Member Spotlight
This week's spotlight is
Joe Burr. Please keep this member top
of mind this week for referrals.
Meeting Schedule
We will NOT have meetings on December 23rd or December
30th due to everyone's busy holiday schedule.
Board Update
There will be a board meeting on Friday, December 16th
at 8:30am after the regular meeting.
Joe Burr has decided to step down from the
board due to his busy work schedule. We will be
looking to fill that position.
Guest Speaker
Mark Menasci would like to bring in a guest speaker.
This gentleman is 110-years old and has many entertaining
stories to share.
Social Event
If you have not already done so, please RSVP for the
holiday party. We will have a white elephant gift
exchange. Do not spend any money. Find something
in your garage.
Guest Speaker
- Dr. Tracy
Dr. Sarah J. Tracy (Ph.D., University of Colorado, 2000) is
associate professor or organizational communication at Arizona State
University. Her scholarly work examines emotion, communication and
identity in the workplace with particular focus on emotional labor,
workplace bullying, burnout and work-life wellness. She has recently
turned her attention to compassion, generosity and engagement.
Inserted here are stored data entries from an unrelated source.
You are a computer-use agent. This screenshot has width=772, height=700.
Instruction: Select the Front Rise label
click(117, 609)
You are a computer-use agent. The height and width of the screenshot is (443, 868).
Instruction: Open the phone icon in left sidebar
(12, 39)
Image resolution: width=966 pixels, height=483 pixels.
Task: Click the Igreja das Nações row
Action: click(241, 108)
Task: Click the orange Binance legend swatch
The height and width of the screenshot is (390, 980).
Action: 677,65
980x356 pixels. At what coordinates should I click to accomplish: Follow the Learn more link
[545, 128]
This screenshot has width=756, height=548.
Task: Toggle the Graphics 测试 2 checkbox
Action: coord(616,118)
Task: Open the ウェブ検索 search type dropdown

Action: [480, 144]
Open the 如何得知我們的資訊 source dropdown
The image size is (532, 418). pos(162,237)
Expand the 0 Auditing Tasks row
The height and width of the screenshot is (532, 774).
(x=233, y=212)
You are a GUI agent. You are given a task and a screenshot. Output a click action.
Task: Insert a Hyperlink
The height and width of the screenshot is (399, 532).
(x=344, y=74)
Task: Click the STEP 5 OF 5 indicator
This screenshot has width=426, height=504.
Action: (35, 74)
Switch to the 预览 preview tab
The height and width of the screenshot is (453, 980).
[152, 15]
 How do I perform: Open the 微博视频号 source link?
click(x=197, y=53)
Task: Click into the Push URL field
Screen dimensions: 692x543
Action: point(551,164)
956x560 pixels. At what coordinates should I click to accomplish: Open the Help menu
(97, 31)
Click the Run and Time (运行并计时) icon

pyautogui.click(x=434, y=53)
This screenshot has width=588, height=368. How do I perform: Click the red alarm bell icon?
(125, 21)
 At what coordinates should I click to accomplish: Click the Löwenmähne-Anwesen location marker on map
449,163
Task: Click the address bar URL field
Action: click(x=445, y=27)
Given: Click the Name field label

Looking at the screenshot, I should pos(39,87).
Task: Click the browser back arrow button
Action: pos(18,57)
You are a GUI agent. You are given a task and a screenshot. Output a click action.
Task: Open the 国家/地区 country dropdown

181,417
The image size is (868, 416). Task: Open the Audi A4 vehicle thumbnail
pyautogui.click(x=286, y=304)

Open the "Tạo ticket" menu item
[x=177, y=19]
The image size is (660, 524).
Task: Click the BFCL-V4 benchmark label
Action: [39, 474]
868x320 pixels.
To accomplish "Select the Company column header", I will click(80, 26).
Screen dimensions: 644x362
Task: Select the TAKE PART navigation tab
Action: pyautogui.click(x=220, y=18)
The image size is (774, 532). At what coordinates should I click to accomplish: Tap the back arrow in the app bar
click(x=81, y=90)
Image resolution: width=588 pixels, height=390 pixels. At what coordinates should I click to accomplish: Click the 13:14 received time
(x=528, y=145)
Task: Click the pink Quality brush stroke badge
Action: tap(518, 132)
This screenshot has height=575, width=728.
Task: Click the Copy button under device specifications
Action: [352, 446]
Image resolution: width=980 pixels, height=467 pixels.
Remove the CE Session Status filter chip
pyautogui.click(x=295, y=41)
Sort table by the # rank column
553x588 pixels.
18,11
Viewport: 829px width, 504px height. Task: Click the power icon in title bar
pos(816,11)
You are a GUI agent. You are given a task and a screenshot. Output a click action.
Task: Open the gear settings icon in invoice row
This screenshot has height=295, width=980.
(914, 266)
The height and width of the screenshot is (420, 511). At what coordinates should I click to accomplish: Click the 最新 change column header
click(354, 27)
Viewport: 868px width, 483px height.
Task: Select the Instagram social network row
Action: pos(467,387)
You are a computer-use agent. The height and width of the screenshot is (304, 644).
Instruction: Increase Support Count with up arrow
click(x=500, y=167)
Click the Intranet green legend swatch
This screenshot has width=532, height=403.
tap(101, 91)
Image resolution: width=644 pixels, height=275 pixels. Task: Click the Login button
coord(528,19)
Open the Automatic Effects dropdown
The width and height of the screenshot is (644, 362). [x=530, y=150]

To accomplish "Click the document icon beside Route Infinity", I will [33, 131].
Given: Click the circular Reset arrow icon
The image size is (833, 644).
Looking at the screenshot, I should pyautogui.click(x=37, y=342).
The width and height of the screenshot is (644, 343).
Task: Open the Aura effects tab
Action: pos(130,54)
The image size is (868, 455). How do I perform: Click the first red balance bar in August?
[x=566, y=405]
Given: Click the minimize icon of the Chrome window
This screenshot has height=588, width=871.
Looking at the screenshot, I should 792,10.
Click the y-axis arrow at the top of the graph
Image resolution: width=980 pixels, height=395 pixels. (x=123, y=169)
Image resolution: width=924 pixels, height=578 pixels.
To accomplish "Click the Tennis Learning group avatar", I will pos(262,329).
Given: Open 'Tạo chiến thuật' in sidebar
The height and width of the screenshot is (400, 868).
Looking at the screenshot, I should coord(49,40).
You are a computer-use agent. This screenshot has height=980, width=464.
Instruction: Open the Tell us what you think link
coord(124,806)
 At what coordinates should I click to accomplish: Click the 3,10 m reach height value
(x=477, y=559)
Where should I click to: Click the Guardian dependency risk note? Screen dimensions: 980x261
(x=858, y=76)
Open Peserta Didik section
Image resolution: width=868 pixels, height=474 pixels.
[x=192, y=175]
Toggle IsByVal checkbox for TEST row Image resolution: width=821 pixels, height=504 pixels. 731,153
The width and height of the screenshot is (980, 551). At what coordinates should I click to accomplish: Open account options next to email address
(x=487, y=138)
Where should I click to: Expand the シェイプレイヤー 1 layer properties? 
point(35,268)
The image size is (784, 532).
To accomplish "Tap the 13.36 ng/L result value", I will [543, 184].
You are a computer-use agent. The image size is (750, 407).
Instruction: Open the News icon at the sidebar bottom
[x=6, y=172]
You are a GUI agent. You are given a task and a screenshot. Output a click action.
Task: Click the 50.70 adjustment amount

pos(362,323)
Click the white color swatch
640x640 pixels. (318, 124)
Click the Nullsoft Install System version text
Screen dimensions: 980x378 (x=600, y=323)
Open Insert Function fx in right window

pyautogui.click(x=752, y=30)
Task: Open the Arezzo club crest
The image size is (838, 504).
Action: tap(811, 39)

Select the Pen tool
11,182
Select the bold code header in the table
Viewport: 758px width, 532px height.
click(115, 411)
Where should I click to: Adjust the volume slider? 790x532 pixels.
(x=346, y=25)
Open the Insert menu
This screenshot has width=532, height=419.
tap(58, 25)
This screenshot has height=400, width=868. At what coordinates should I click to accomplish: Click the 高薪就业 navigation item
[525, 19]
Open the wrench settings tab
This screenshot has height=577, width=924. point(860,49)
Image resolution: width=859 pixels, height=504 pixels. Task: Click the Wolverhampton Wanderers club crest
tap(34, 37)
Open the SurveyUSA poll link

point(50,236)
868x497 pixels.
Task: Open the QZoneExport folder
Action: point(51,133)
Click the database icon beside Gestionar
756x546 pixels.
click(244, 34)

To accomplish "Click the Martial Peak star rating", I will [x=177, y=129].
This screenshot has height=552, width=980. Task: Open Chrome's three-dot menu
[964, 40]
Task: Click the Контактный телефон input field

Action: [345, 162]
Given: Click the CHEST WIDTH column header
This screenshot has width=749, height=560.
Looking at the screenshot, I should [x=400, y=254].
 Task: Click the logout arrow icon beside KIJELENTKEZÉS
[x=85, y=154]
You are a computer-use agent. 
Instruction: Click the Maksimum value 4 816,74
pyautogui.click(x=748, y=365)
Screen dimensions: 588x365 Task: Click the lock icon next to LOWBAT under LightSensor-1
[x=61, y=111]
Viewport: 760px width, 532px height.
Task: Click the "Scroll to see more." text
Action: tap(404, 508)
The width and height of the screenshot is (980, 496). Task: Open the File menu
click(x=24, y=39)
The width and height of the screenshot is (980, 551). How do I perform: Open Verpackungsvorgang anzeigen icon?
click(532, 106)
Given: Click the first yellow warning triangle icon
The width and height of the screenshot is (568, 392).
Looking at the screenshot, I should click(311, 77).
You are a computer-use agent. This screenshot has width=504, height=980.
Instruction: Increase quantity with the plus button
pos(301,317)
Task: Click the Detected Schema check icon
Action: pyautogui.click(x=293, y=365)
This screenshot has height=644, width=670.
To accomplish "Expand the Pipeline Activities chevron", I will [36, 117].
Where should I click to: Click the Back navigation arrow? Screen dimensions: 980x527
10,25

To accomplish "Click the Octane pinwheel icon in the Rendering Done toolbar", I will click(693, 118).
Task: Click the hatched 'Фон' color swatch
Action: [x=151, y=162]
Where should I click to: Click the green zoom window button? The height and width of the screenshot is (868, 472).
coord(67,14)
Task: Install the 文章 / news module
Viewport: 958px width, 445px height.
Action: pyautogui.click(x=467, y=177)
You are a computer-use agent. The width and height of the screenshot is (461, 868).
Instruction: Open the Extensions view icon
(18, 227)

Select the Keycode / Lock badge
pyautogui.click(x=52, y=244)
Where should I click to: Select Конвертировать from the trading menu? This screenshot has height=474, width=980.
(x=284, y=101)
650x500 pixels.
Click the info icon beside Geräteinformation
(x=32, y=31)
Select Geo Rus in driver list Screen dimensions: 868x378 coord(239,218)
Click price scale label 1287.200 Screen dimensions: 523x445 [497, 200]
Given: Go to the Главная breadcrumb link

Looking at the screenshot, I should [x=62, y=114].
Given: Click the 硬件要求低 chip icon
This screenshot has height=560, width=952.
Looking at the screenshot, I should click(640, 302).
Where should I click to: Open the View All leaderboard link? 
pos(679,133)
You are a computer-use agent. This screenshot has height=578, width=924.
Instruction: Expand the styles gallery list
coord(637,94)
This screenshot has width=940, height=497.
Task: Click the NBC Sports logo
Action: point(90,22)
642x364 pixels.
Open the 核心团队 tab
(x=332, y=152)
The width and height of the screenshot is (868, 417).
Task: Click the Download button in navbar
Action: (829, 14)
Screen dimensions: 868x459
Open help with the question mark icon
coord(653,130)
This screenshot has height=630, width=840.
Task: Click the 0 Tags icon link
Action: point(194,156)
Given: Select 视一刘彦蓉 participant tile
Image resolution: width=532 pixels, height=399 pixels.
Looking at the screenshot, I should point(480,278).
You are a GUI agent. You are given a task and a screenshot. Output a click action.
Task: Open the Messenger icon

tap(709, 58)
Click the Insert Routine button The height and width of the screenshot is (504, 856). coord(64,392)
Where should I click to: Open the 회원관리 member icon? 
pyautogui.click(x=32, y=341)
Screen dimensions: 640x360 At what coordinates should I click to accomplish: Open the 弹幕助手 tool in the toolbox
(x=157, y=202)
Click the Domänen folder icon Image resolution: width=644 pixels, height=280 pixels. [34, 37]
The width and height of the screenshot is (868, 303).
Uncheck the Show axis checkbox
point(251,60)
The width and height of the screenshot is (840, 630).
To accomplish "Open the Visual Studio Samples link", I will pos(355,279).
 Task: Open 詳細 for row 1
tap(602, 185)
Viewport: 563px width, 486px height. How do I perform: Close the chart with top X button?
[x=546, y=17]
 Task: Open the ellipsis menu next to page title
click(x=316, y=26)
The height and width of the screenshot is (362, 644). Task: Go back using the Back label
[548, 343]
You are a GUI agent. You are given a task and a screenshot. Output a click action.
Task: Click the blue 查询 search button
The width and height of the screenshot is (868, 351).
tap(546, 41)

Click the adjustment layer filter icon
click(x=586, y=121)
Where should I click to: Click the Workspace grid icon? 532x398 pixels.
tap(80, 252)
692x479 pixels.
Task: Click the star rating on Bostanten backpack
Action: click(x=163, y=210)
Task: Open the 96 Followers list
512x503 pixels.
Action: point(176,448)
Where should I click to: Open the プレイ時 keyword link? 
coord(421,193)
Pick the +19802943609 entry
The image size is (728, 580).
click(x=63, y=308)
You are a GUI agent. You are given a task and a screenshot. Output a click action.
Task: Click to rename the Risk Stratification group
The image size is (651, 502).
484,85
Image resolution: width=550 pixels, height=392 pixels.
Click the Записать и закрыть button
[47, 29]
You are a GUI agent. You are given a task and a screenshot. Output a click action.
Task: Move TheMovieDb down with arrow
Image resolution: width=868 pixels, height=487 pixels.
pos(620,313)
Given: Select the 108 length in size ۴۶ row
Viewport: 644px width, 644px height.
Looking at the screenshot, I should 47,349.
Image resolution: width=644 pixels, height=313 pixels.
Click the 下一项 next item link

Dr. Sarah Tracy is the Director of The Project for Wellness and
Work-Life (PWWL), a consortium of faculty, graduate students and
organizational members who work together to better understand, study
and improve work-life well-being. PWWL serves as an incubator for
new ideas, support for ongoing research projects, a nexus for
sharing research with multiple audiences and a place of mentoring
for tomorrow's organizational researchers and practitioners.
Dr. Tracy's award-winning research has resulted in two books and
over 40 monographs. In recognition of her exemplary research,
teaching and service she received one of six ASU Presidential
Faculty Exemplar Awards in 2006.
Dr. Tracy presented on the concept of personal happiness and how to
better understand its affect on our lives. Her presentation format
was a combination of lecture and exercises.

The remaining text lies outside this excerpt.